Problem details =
Please copy out every line in the entries that includes the word "arrow".

Material shown: Begin

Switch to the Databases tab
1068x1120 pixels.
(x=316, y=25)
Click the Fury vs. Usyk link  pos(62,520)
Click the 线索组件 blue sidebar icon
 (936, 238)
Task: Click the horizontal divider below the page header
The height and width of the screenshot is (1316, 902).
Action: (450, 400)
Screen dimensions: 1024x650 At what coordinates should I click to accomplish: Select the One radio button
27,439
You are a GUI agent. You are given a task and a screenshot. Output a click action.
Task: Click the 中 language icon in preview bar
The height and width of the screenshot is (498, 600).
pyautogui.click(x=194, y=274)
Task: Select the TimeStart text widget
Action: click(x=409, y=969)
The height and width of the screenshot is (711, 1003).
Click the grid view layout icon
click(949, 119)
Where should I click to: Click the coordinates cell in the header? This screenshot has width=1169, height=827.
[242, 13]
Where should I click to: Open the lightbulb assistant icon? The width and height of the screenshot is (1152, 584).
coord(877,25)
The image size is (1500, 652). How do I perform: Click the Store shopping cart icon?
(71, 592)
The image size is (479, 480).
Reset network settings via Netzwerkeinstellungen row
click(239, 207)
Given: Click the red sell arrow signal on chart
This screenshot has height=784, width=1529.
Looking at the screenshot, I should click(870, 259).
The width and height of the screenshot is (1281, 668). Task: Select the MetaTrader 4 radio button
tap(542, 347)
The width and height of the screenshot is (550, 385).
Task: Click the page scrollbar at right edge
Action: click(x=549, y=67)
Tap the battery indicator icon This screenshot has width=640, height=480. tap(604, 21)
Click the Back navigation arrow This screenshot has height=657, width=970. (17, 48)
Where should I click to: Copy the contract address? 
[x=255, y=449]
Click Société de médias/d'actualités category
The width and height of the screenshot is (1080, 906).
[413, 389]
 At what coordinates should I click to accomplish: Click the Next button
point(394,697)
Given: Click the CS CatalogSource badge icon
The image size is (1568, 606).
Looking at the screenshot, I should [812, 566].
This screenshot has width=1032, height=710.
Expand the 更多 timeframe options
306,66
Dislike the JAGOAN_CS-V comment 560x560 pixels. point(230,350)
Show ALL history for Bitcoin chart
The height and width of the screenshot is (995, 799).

Material shown: End

Reply to the exercise =
Given: Click the red sell arrow signal on chart
Click the Back navigation arrow This screenshot has height=657, width=970. (17, 48)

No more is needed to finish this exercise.